The Circus is in Town--but is Anybody Watching?

Last week was an amazing campaign circus. John McCain and his campaign made so many gaffes that they probably cancelled each other out. The Obama campaign wasn't running too smoothly either, as it creaks along in mostly fund-raising mode, trying to accumulate the means to wage a real campaign beginning next month. Although Obama did rise to the occasion with a zinger of a response to the Gramm/McCain "it's all in your mind" position on economic hardship.
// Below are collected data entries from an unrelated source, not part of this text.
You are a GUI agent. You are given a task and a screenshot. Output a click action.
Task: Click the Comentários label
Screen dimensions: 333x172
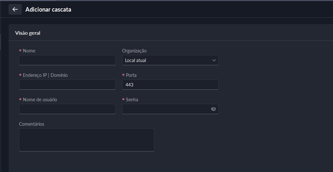(x=32, y=124)
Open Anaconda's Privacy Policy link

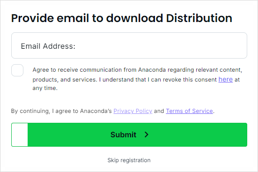(x=133, y=111)
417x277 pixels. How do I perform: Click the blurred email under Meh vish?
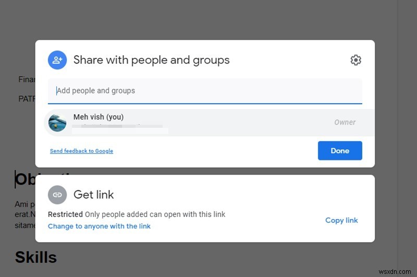tap(120, 127)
As for the McCainite gaffes, take your pick: Social Security is a "disgrace," Americans are whiners about the recession that is "psychological," etc. etc. But the one gaffe that may have specific consequence was McCain's attempt to pander in Pittsburgh by reminiscing that while being interrogated as a prisoner of war, he "gave up" the names of the Pittsburgh Steelers defensive line instead of his unit. Steelers blogs were apparently first to ferociously note that the great Steel Curtain didn't exist while McCain was a POW, and nobody in their right mind knew the defensive line of the Steelers in the 60s, when they were terrible. Moreover, McCain himself told this story in his autobiography--but the names he gave up were the offensive line of the Green Bay Packers, a team that had just won the Super Bowl.
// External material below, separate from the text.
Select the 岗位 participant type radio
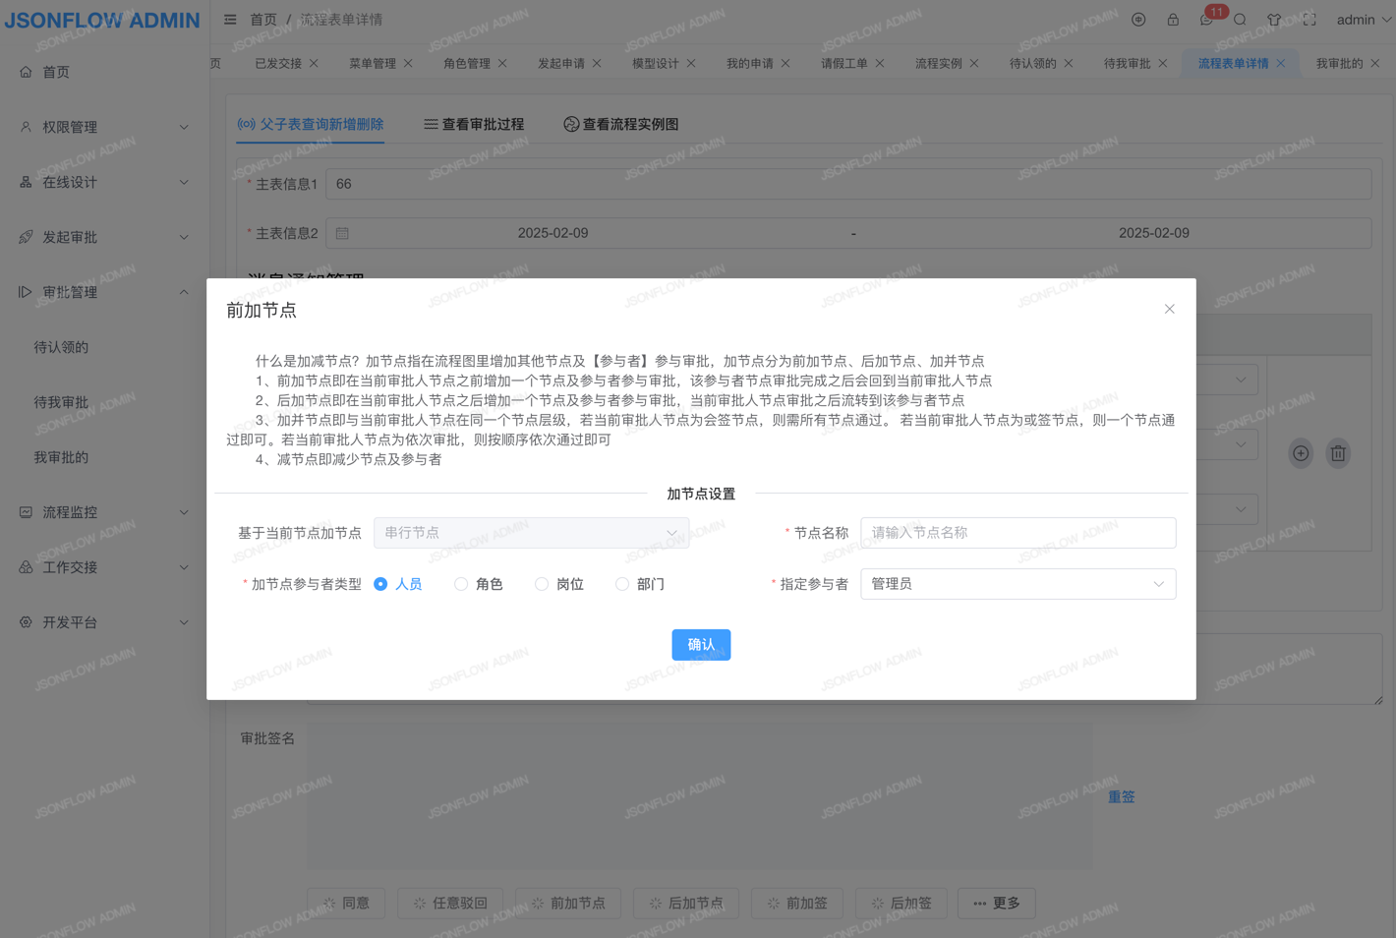1396x938 pixels. point(542,584)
McCain needs Pennsylvania to win the presidency, and to win PA he will need Pittsburgh. Now he's been caught pandering with a falsehood, but not just about anything--about the Steelers, perhaps the only thing that unites Pittsburghers and western Pennsylvania of all classes, races, ages and political parties. And to make matters worse for McCain, he went directly from Pittsburgh to...Green Bay.

This week is likely to begin with a media firestorm over the caricature of the Obamas on the cover of the New Yorker magazine. The Obama campaign calls its tasteless and offensive, and while obviously meant to be satiric, it is also made-to-order imagery for multiple areas of racism and prejudice. Personally, I can't conceive of New Yorker editors being this irresponsible, but they have been in this case. Is that famous New York tunnel vision so strong that they don't understand how people outside their little orbit of sophisticates are going to see this? This cover is incendiary.
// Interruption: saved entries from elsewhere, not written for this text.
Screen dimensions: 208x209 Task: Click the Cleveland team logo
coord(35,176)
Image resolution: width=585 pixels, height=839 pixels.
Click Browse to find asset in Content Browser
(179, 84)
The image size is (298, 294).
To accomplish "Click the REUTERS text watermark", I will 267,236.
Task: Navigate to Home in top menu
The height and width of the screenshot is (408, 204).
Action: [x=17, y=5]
It's possible that this will be a one day or one week tempest, but it could get a great deal bigger, resulting in the cover being withdrawn and/or editors resigning. An early sign will be whether distinguished writers for the New Yorker and other literary and journalistic names go public in condemning it. I'm quite sure that thousands of subscriptions will be cancelled, no matter how many copies of this issue might be sold. This is a sad, sad day for a magazine with such a rich history and tradition.

All that said, you have to wonder whether anybody outside of political obsessives are paying much attention. And that actually makes the New Yorker cover more dangerous. It says everything the bigots are purveying in their emails, but without depending on the recipients' even marginal literacy. No matter what happens now, that cover will be around for the rest of the campaign.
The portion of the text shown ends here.